What to do:
Duplicate the rows below verbatim, from the line with "You are a GUI" up to and including the line with "pyautogui.click(x=1196, y=224)".

Input rows:
-.-.-

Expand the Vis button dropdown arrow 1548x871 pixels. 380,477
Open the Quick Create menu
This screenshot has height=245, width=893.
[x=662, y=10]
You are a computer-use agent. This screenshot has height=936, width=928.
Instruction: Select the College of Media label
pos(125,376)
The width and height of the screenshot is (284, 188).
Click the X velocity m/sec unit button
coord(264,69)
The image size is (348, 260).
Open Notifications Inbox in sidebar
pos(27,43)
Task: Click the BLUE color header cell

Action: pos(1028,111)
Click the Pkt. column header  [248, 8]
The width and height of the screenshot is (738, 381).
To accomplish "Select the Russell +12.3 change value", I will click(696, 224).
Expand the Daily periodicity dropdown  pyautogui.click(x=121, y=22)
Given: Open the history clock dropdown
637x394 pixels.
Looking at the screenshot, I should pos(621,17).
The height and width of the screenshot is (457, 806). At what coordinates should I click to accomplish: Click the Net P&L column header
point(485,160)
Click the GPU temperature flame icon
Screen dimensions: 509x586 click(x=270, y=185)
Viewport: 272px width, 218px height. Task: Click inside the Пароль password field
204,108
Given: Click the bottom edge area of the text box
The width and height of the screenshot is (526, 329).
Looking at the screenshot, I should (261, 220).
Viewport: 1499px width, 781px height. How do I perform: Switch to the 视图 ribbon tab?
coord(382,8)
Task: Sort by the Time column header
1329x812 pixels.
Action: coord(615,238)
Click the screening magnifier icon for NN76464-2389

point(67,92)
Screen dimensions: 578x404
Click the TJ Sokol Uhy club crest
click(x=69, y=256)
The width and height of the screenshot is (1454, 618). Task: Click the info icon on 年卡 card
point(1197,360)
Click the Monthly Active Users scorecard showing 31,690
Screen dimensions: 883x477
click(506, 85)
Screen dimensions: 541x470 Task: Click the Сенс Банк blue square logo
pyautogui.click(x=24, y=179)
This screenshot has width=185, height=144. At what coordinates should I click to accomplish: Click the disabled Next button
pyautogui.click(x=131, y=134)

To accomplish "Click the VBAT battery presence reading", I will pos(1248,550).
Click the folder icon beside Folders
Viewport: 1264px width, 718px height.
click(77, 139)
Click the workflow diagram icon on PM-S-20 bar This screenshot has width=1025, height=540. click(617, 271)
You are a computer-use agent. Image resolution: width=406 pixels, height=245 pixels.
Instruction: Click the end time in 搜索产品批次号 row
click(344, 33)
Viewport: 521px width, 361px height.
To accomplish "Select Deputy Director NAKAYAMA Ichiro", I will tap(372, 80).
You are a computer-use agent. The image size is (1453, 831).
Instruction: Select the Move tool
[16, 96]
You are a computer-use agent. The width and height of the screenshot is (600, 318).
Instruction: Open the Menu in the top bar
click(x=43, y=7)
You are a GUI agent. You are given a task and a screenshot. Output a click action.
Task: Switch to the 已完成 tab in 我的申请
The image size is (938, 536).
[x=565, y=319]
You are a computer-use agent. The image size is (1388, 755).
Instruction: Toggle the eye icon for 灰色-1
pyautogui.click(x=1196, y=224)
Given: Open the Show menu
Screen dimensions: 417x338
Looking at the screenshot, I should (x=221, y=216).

-.-.-

The solution:
You are a GUI agent. You are given a task and a screenshot. Output a click action.
Task: Switch to the 已完成 tab in 我的申请
The image size is (938, 536).
[x=565, y=319]
You are a computer-use agent. The image size is (1388, 755).
Instruction: Toggle the eye icon for 灰色-1
pyautogui.click(x=1196, y=224)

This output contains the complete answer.